According to the consultancy, the long-awaited IFRS 17 will usher in a wave of unprecedented change to current insurance accounting practices, fundamentally changing how and what insurance companies have to report.
Kamran Foroughi, Director at Willis Towers Watson, said: “IFRS 17 is more than ‘just’ an accounting change, and will have a wide and significant impact on insurers’ operations. The current standard, IFRS 4, has allowed local GAAP approaches to be used in each country which has meant very little consistency across countries and multinationals. The big change under IFRS 17 will be more transparency, giving investors a clearer picture of the returns they realistically expect on their investment and the risks to those expected returns. However, it will take some time for investors to understand the new information.”
Twenty years after the IASB’s predecessor initiated the insurance contracts project, the new standard will replace IFRS 4 for accounting periods from 1 January 2021 and represents a major milestone for the insurance industry as the first ever global accounting standard for insurance contracts."
“Four years may seem like a long time, but adequately preparing for the new complexity of IFRS 17 will be a challenge,” says Kamran Foroughi. “The new standard will impact profit, equity and volatility, as well as reserving and financial reporting processes, actuarial models, IT systems, and potentially executive remuneration, so insurance companies should not underestimate the work required. The additional complexity will also affect communication with investors.”

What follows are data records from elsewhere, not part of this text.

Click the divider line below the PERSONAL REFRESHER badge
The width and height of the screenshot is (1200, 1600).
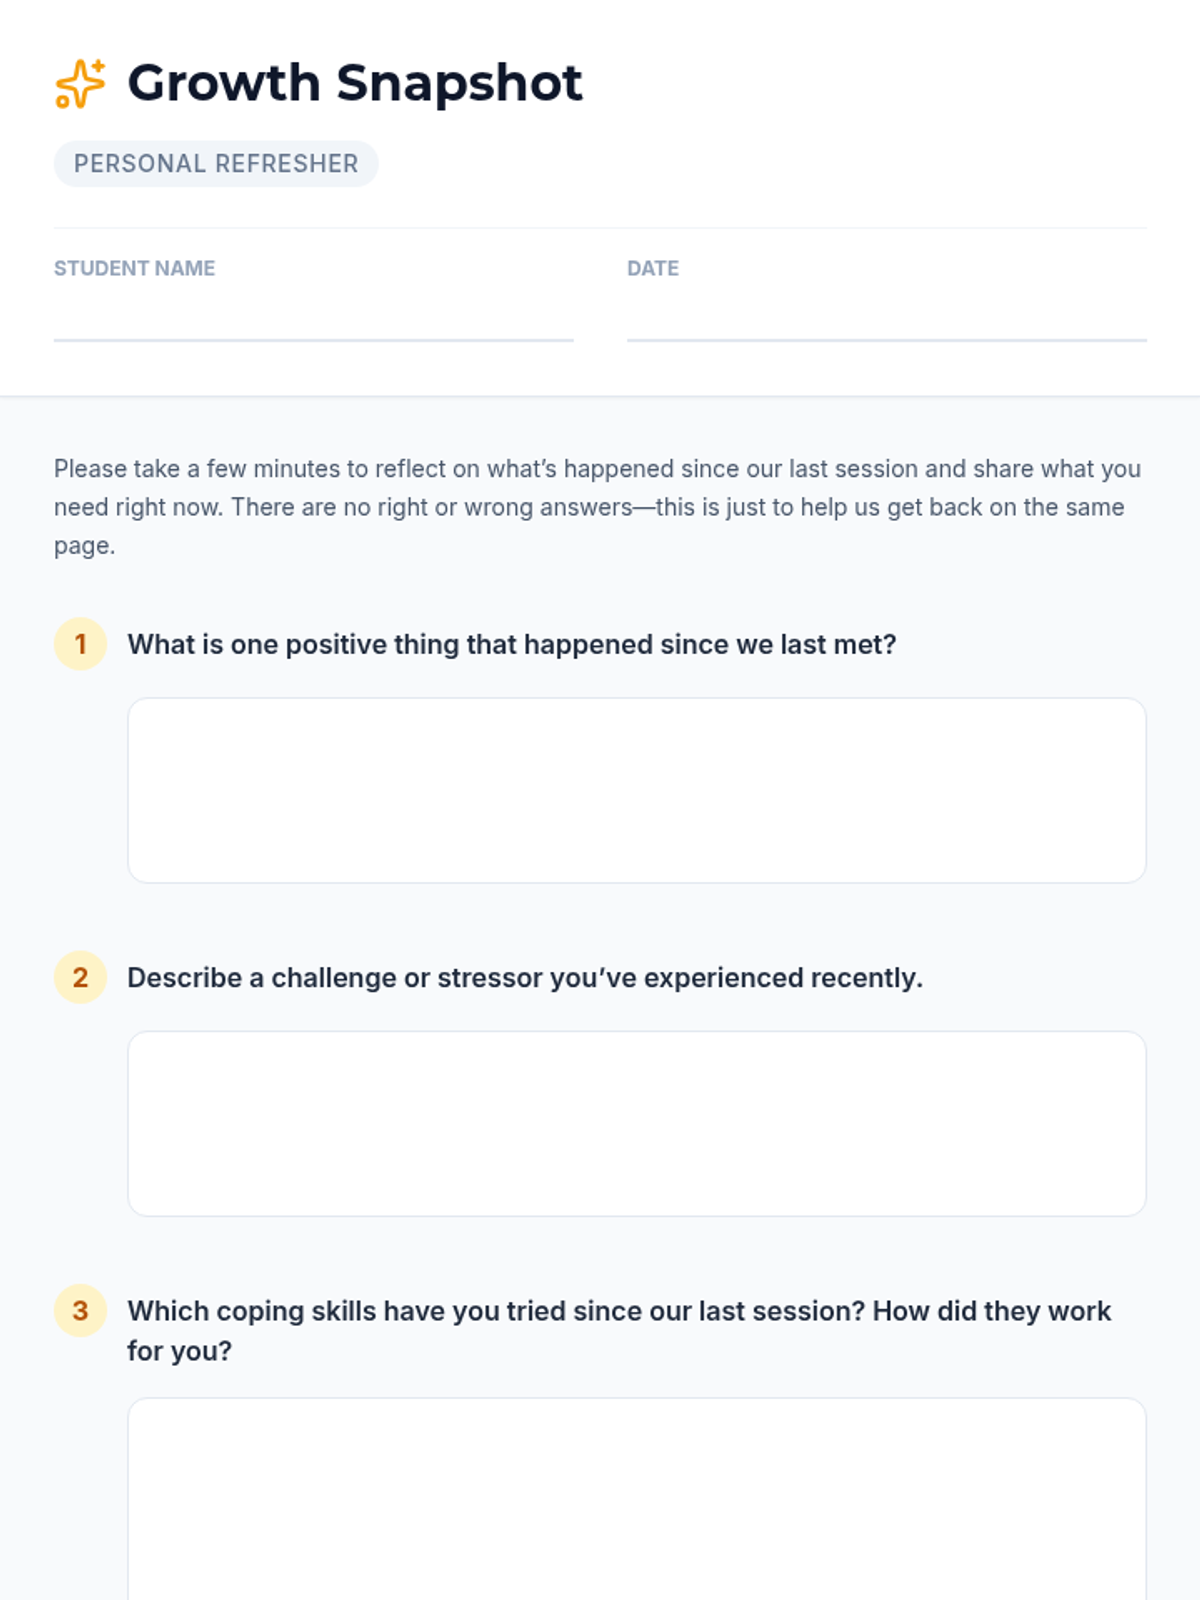click(600, 228)
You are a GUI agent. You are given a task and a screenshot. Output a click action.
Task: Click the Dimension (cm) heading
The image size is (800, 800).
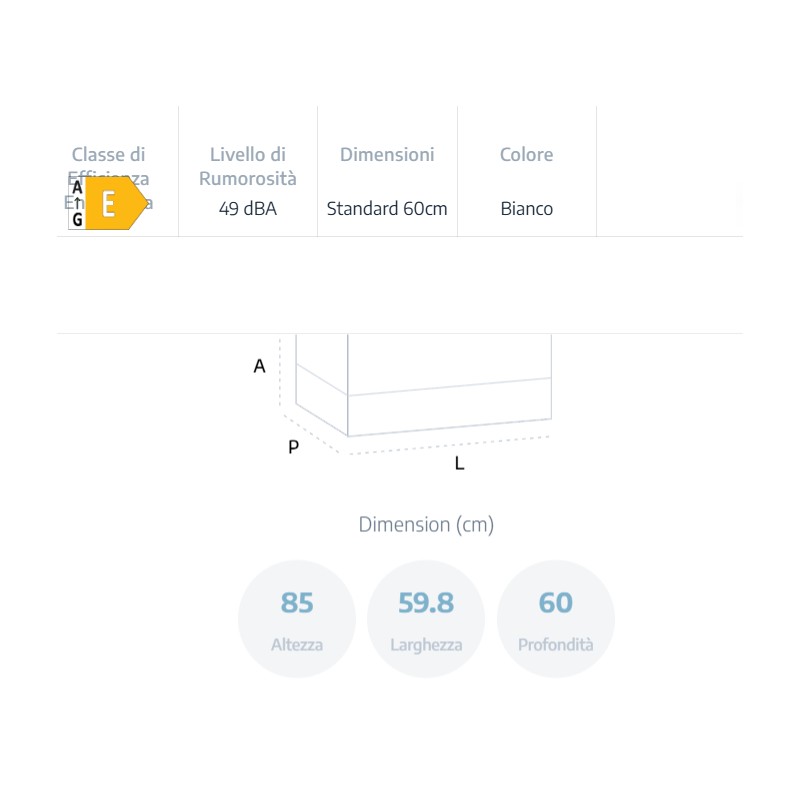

Analysis by Willis Towers Watson notes that some of the biggest challenges for insurers include:
Interpretation and judgement: IFRS 17 is truly principles-based, which in most cases will mean it is the insurer’s responsibility to ensure policies and disclosures comply with the standard’s requirements, rather than it being able to rely on prescriptive and detailed rules.
Dealing with volatility in profits: The hybrid model proposed will increase volatility compared to existing models, particularly those based on locked-in assumptions.
Managing stakeholder expectations: Explaining IFRS 17’s impact on profits and equity, and the variances to current GAAP and reporting under applicable regulatory regimes will require robust processes, a keen grasp of the individual differences and a transparent communication strategy. This may affect dividend-paying capacity, management bonuses and market-wide performance metrics.